2. Traditional Commercial VPNs Are Struggling Too
The WireGuard and OpenVPN protocols used by big names like NordVPN and ExpressVPN have long been priority detection targets for the GFW. These companies are trying to fight back, but their high profile makes them easy targets.
In an environment where ISPs directly restrict overseas traffic, your circumvention tool must be able to make its traffic look like "normal domestic traffic" or "permitted business traffic." Only this level of disguise gives a tool any chance of surviving the next wave of blocks.
4. Prepare Now -- Don't Wait Until You're Cut Off
If you're in mainland China, or about to travel there, get your tools set up now. By the time restrictions are fully implemented, you may not even have the chance to download anything.
If your VPN suddenly stops working, start with this troubleshooting guide: VPN Not Connecting? 5 Quick Fixes
(Quick plug time)
Speaking of tools with traffic disguise -- I should mention Sunset Browser. It uses a proprietary encrypted tunnel with multi-layered encryption and traffic obfuscation that makes connections look like regular web browsing -- and it's still holding up well under current blocking conditions. Open the app, tap one button, and you're connected. No manual configuration needed.
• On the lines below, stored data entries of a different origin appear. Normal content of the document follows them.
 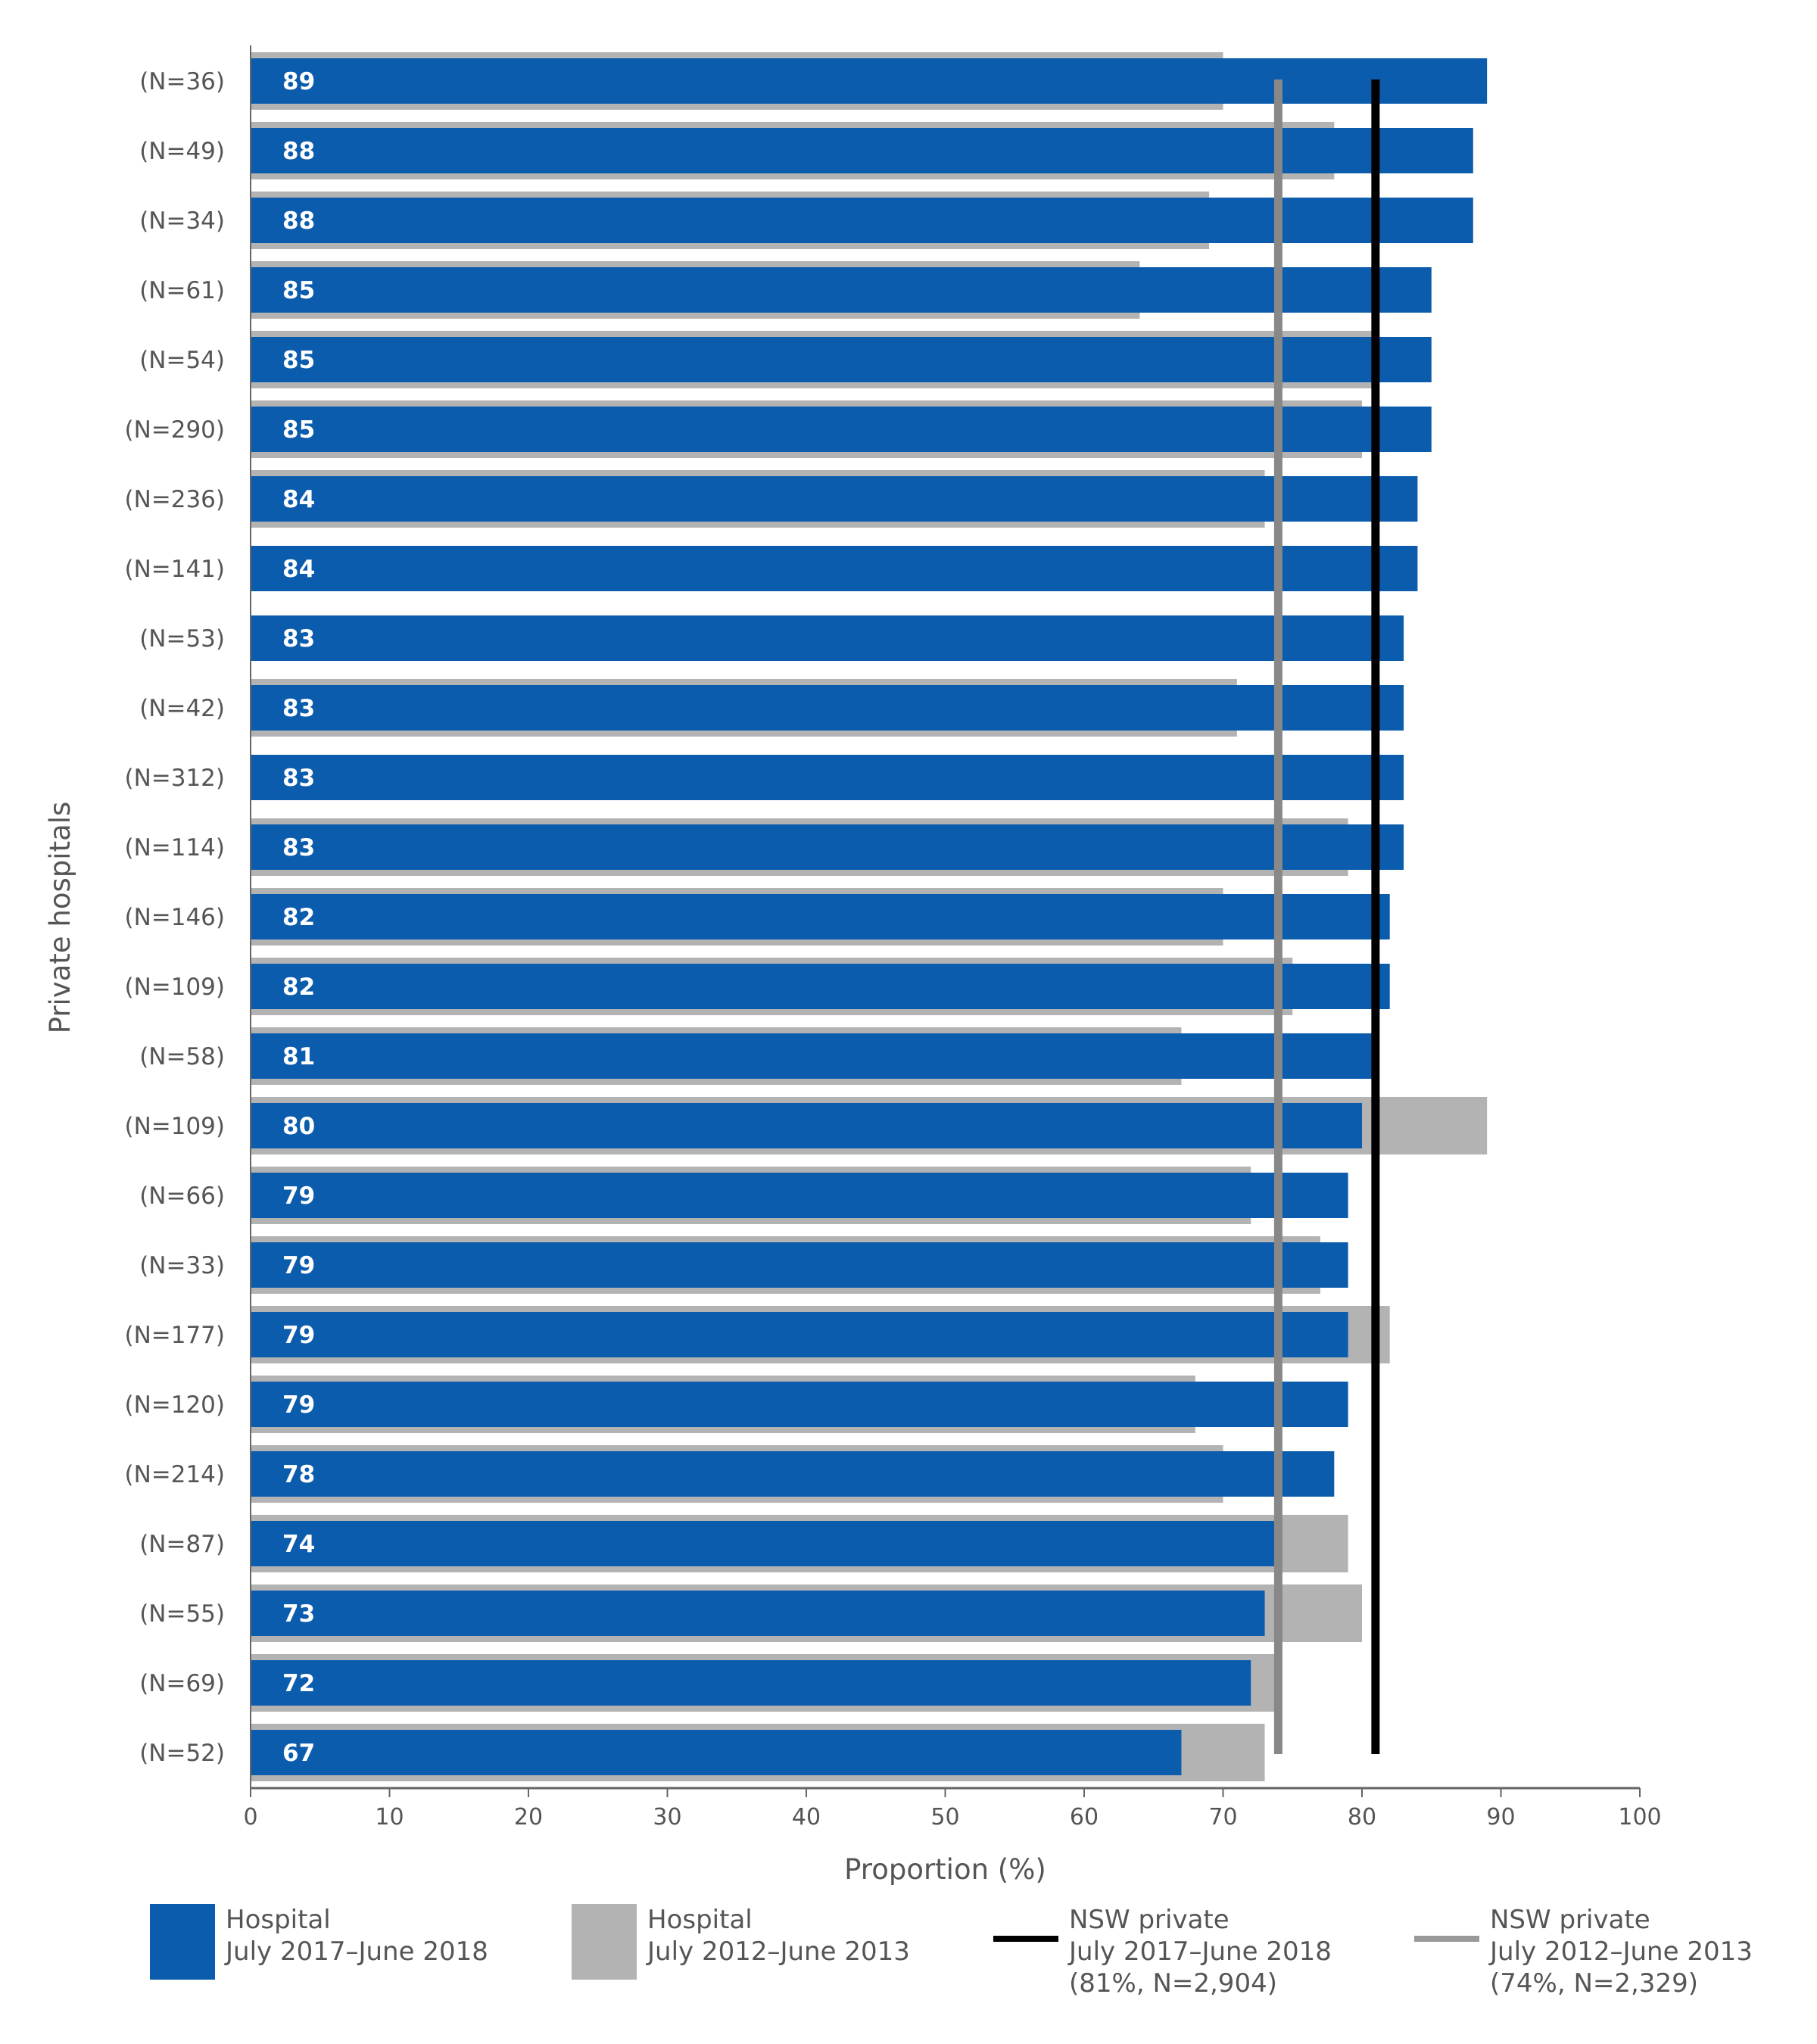 What do you see at coordinates (1639, 1818) in the screenshot?
I see `x-tick-label: 100` at bounding box center [1639, 1818].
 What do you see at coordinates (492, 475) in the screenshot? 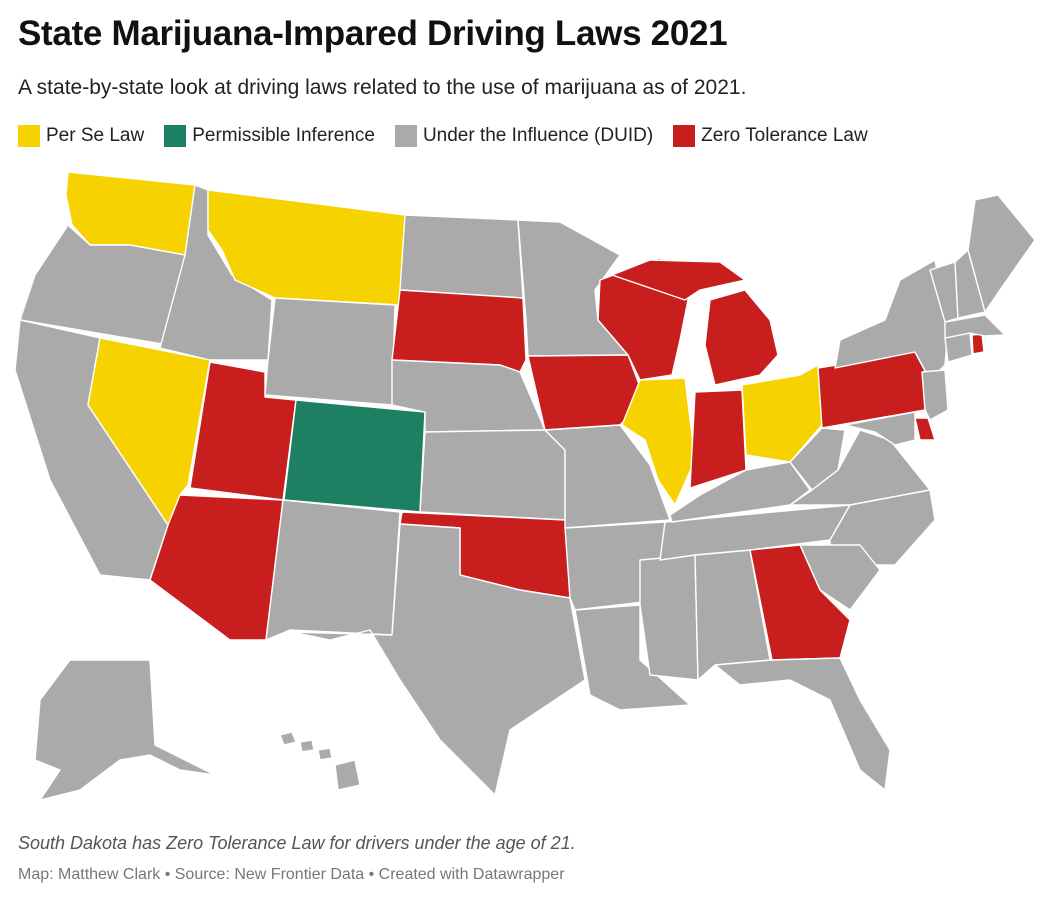
I see `state-KS` at bounding box center [492, 475].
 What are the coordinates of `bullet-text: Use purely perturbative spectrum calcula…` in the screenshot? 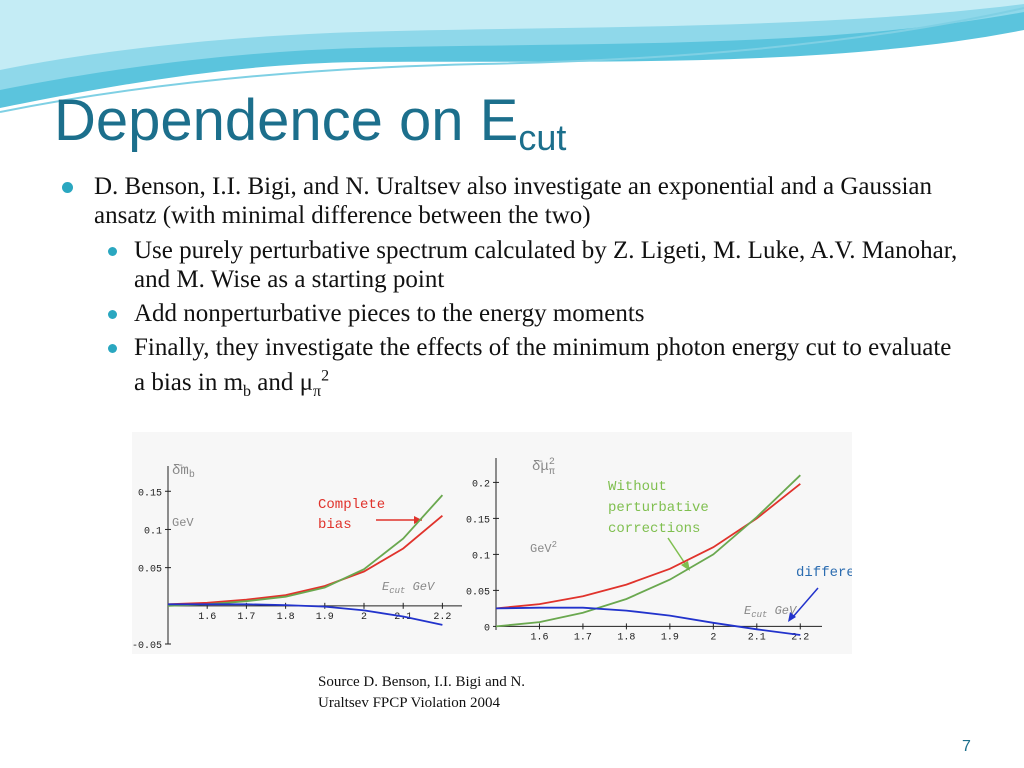 It's located at (546, 265).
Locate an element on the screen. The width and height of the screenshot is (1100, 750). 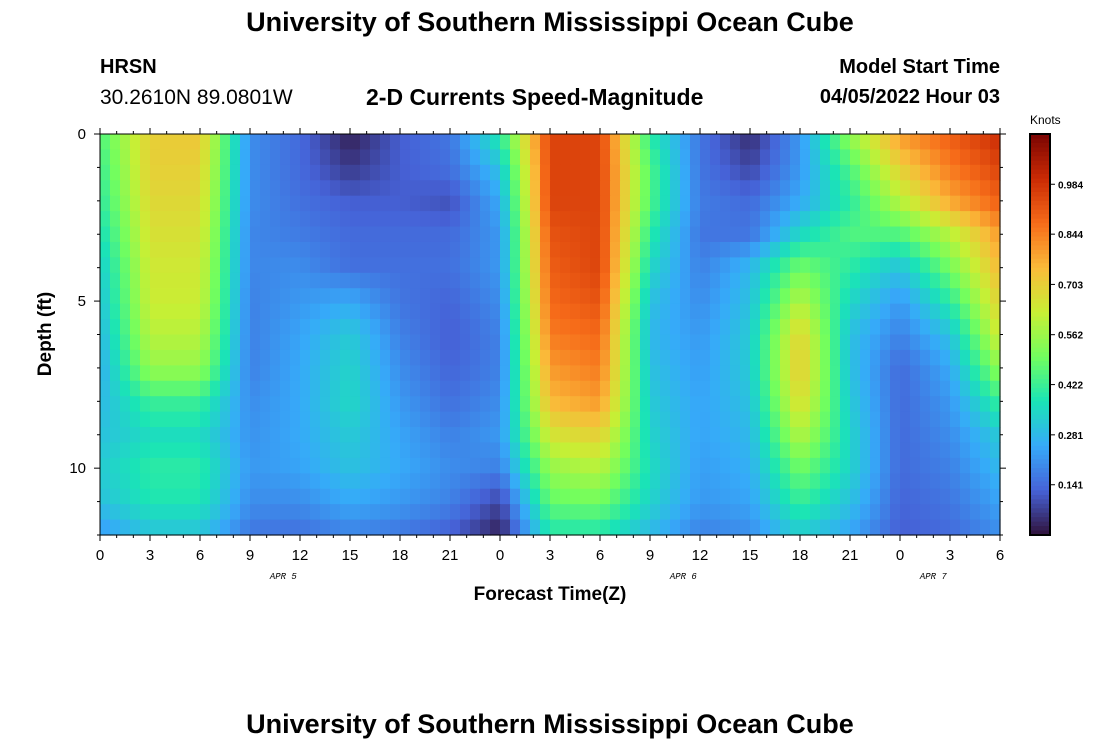
x-tick-label: 6 is located at coordinates (1000, 556).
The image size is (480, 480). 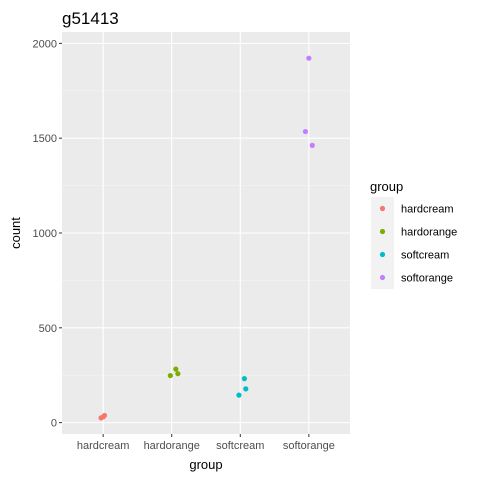 What do you see at coordinates (425, 256) in the screenshot?
I see `legend-label-softcream: softcream` at bounding box center [425, 256].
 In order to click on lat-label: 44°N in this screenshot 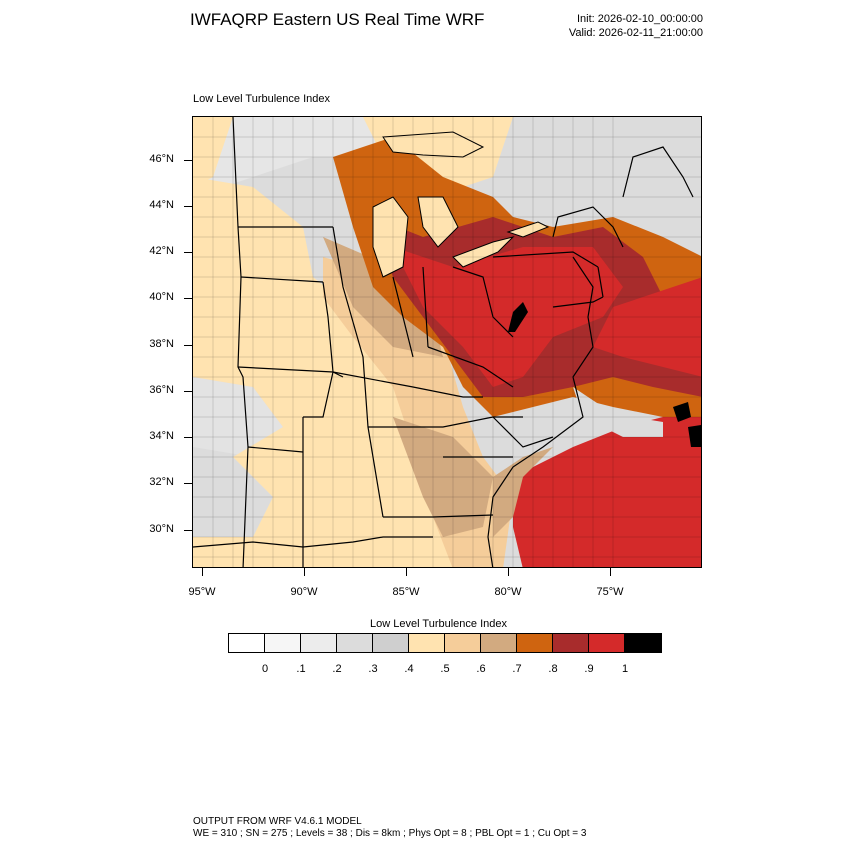, I will do `click(162, 205)`.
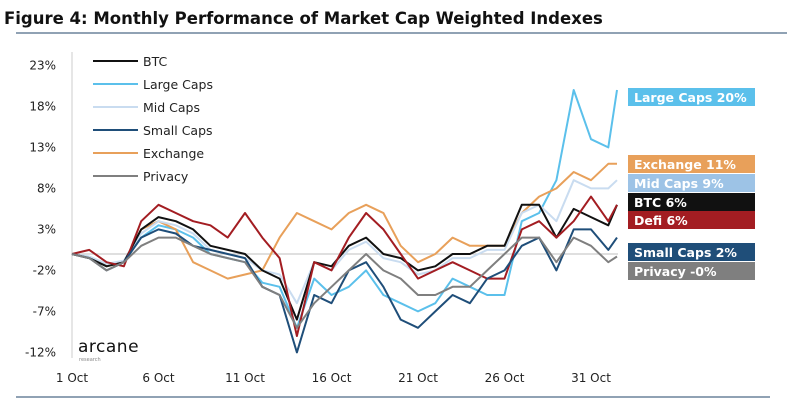  I want to click on end-label: Mid Caps 9%, so click(692, 183).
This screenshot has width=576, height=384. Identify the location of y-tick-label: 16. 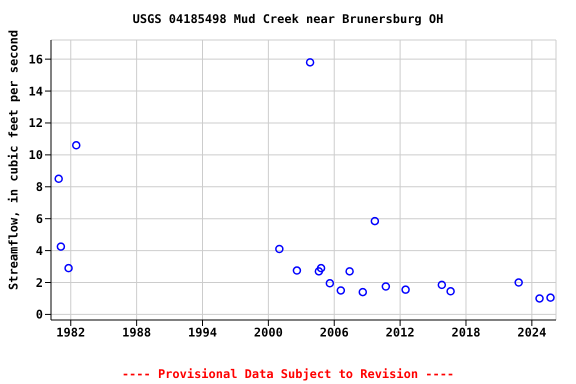
(36, 59).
iOS users can search "Sunset Browser" on the App Store to download it. The free plan is enough for everyday use.
Alright, plug over.
Final Thoughts
Shaanxi Telecom's directive may well be a turning point for internet freedom in 2026.
What it tells us isn't just "they're blocking more stuff again" -- it's that the entire logic of censorship is fundamentally shifting, from "detect and block circumvention traffic" to "deny all overseas traffic by default." That's a qualitative leap.
Combined with the VPN detection patent, the App Store removals, and legislative progress, the entire censorship apparatus is evolving toward "zero blind spots."
For the circumvention community, this means the technical arms race will intensify, the barrier to entry will keep rising, and the space for regular users to figure things out on their own will keep shrinking. Circumventing the firewall in the future won't be as simple as installing an app -- it will require more specialized technology, more flexible strategies, and faster response times.
But history also tells us: every time the wall gets higher, someone finds a way over it. The GFW has been around for nearly twenty years and has never achieved a 100% block. This time probably won't be any different.
It's just going to hurt a lot more along the way.